Entries on target coordinates
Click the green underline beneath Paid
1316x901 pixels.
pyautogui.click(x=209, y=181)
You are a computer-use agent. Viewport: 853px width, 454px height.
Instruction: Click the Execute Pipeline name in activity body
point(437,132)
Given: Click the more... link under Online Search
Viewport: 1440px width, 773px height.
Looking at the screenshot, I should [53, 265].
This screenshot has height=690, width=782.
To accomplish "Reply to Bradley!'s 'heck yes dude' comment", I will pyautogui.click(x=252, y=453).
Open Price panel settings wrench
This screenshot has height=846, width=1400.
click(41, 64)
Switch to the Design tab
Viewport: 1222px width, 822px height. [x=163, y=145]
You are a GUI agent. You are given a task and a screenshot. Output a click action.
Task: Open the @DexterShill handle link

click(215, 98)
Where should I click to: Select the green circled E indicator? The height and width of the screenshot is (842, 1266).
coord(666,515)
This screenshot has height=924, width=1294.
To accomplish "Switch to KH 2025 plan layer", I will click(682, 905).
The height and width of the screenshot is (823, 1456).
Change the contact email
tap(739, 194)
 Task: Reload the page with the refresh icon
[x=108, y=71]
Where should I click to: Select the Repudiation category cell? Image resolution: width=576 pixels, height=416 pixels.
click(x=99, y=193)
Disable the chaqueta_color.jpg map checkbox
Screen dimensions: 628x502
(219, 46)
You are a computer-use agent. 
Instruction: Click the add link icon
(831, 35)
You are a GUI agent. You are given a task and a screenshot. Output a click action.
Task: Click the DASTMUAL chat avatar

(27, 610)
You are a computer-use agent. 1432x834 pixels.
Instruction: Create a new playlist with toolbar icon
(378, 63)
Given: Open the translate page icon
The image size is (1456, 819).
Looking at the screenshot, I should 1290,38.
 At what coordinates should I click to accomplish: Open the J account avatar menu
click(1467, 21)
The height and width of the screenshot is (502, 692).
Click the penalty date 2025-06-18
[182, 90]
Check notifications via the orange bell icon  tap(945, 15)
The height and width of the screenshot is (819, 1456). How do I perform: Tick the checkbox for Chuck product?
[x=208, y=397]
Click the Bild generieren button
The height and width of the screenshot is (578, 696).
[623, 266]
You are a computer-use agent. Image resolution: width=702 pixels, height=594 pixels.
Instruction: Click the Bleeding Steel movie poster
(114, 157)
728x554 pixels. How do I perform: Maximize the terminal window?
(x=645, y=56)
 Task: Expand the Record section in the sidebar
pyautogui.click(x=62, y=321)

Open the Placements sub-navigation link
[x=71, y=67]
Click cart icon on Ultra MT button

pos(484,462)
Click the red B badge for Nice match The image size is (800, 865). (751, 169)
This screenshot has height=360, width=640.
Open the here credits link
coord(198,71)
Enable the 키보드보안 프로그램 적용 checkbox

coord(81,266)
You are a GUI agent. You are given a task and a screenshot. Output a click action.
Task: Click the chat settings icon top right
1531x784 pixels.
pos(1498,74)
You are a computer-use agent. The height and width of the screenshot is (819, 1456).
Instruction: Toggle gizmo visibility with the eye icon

Work required:
Please transcribe all of the lines above without changing anything.

The result:
Click the green underline beneath Paid
1316x901 pixels.
pyautogui.click(x=209, y=181)
You are a computer-use agent. Viewport: 853px width, 454px height.
Instruction: Click the Execute Pipeline name in activity body
point(437,132)
Given: Click the more... link under Online Search
Viewport: 1440px width, 773px height.
Looking at the screenshot, I should [53, 265].
This screenshot has height=690, width=782.
To accomplish "Reply to Bradley!'s 'heck yes dude' comment", I will pyautogui.click(x=252, y=453).
Open Price panel settings wrench
This screenshot has height=846, width=1400.
click(41, 64)
Switch to the Design tab
Viewport: 1222px width, 822px height. [x=163, y=145]
You are a GUI agent. You are given a task and a screenshot. Output a click action.
Task: Open the @DexterShill handle link

click(215, 98)
Where should I click to: Select the green circled E indicator? The height and width of the screenshot is (842, 1266).
coord(666,515)
This screenshot has height=924, width=1294.
To accomplish "Switch to KH 2025 plan layer", I will click(682, 905).
The height and width of the screenshot is (823, 1456).
Change the contact email
tap(739, 194)
 Task: Reload the page with the refresh icon
[x=108, y=71]
Where should I click to: Select the Repudiation category cell? Image resolution: width=576 pixels, height=416 pixels.
click(x=99, y=193)
Disable the chaqueta_color.jpg map checkbox
Screen dimensions: 628x502
(219, 46)
You are a computer-use agent. 
Instruction: Click the add link icon
(831, 35)
You are a GUI agent. You are given a task and a screenshot. Output a click action.
Task: Click the DASTMUAL chat avatar

(27, 610)
You are a computer-use agent. 1432x834 pixels.
Instruction: Create a new playlist with toolbar icon
(378, 63)
Given: Open the translate page icon
The image size is (1456, 819).
Looking at the screenshot, I should 1290,38.
 At what coordinates should I click to accomplish: Open the J account avatar menu
click(1467, 21)
The height and width of the screenshot is (502, 692).
Click the penalty date 2025-06-18
[182, 90]
Check notifications via the orange bell icon  tap(945, 15)
The height and width of the screenshot is (819, 1456). How do I perform: Tick the checkbox for Chuck product?
[x=208, y=397]
Click the Bild generieren button
The height and width of the screenshot is (578, 696).
[623, 266]
You are a computer-use agent. Image resolution: width=702 pixels, height=594 pixels.
Instruction: Click the Bleeding Steel movie poster
(114, 157)
728x554 pixels. How do I perform: Maximize the terminal window?
(x=645, y=56)
 Task: Expand the Record section in the sidebar
pyautogui.click(x=62, y=321)

Open the Placements sub-navigation link
[x=71, y=67]
Click cart icon on Ultra MT button

pos(484,462)
Click the red B badge for Nice match The image size is (800, 865). (751, 169)
This screenshot has height=360, width=640.
Open the here credits link
coord(198,71)
Enable the 키보드보안 프로그램 적용 checkbox

coord(81,266)
You are a GUI agent. You are given a task and a screenshot. Output a click action.
Task: Click the chat settings icon top right
1531x784 pixels.
pos(1498,74)
You are a computer-use agent. The height and width of the screenshot is (819, 1456).
Instruction: Toggle gizmo visibility with the eye icon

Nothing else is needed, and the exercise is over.